The problem of integrating safety and security requirements into one common solution is a general concern of operational technology (OT). Hence, besides the well-known best practises of IT security, in some respects different concepts and best practises for securing operational technology evolved. IT security focuses on protecting data, OT security is concerned with protecting operational processes.

System architecture supporting safety and security

In safety-critical environments Frequentis suggests the introduction of protection zones to apply the appropriate IT and OT security concepts to the correct places. Protection zones are defined as a collection of hardware, software and personnel with a common trust level. 

Frequentis systems usually comprise three different protection zones with adequate isolation between them: The internal zone with no direct connections to other systems, the shared zone with connections to other “trusted” networks, and the public zone with connections to a non-trusted environment (e.g. public network). When the Frequentis subsystem is integrated into the overall system on site, it is - on one hand -  important to respect the protection zones and - on the other hand - to care for the overall system security. A subsystem’s security is depending on the overall system security.

To integrate safety with security, different operational practises can then be applied specifically for each protection zone to focus on safety (internal zone) or on high connectivity (public zone). Examples are: Frequent patching in the public zone versus safety assured software revisions in the internal zone; strict account lockout policy in the public zone (fail secure) versus access monitoring without automatic lockout in the internal zone (fail safe).

This architecture allows balancing of safety and security in an adequate and specific way based on a risk-based approach (in contrast to a purely compliance-based approach).
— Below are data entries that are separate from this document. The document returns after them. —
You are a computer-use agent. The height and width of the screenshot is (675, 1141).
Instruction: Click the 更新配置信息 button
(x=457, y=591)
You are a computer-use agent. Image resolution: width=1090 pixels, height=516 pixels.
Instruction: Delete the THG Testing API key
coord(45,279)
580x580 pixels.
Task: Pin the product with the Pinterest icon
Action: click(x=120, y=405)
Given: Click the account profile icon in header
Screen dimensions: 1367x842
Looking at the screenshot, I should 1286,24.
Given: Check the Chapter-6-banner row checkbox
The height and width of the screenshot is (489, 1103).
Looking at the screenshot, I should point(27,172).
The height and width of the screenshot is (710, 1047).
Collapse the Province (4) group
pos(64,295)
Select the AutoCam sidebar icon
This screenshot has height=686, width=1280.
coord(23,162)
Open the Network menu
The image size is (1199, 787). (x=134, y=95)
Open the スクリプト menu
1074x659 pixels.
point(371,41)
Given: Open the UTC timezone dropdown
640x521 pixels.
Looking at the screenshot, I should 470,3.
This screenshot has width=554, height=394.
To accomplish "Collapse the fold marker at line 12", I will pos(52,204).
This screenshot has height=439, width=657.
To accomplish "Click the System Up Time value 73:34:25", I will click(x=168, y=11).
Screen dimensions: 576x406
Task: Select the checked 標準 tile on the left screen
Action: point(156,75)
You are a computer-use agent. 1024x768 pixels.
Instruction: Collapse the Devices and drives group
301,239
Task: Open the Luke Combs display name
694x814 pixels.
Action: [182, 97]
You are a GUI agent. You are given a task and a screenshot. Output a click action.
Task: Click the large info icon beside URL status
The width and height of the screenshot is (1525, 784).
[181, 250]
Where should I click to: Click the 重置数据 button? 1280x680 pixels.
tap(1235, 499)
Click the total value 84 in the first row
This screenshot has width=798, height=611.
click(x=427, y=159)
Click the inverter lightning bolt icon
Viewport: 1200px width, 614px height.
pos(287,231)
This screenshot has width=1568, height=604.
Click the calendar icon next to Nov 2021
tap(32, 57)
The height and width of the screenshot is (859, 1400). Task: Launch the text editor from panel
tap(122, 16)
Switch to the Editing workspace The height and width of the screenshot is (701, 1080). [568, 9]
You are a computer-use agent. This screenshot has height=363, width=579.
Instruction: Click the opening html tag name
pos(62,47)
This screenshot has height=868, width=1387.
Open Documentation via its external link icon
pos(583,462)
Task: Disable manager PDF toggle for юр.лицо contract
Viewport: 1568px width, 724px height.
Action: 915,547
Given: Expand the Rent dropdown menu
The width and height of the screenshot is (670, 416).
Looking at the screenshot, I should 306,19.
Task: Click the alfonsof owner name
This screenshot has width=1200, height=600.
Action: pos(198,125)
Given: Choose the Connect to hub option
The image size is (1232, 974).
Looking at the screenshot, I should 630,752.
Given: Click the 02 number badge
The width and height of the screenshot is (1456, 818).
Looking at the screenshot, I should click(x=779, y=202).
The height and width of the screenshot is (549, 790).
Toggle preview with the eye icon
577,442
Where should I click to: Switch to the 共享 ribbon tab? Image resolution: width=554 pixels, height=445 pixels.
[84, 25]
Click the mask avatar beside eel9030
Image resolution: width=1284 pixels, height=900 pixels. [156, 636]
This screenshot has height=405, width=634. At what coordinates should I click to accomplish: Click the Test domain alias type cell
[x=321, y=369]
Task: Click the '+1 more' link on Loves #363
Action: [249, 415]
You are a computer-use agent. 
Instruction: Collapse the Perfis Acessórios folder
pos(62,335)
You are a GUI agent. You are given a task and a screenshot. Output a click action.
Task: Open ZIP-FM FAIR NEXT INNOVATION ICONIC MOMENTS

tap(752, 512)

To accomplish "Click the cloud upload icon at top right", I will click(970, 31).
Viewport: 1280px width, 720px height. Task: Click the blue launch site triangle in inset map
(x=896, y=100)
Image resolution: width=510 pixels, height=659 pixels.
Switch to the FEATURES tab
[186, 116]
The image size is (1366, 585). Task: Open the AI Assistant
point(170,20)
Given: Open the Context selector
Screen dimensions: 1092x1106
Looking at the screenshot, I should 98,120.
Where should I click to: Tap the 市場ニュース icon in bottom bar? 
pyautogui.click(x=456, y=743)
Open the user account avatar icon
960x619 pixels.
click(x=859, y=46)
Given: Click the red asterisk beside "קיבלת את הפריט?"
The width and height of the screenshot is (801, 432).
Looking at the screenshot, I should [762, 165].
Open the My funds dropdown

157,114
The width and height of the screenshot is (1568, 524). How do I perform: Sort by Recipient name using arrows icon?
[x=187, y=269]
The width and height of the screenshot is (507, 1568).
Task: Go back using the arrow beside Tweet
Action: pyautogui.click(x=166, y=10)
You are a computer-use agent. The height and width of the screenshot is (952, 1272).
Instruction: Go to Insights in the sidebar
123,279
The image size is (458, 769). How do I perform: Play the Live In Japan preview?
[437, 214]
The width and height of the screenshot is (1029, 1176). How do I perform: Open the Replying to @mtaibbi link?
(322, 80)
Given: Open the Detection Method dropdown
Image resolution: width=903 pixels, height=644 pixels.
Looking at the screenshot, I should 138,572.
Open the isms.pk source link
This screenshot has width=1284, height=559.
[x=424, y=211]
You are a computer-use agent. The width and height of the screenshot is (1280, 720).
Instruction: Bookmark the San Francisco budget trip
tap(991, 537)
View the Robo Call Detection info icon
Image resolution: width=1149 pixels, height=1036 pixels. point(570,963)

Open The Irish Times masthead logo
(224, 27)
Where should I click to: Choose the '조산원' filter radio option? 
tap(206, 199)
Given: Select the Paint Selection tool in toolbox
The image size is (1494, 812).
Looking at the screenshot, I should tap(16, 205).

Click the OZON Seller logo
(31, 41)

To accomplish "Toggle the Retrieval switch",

The foundation for the secure lifecycle of Frequentis systems is the security of the company itself. Frequentis has been ISO 27001 certified since 2011, holds a facility clearance and can provide employees with a security clearance for projects dealing with classified information. A secure development lifecycle is applied to deliver secure products and projects. This is under the responsibility of the system vendor. After this phase, the system operator is responsible for keeping the system secure during its operation. Frequentis offers security support services depending on the requirements of a customer.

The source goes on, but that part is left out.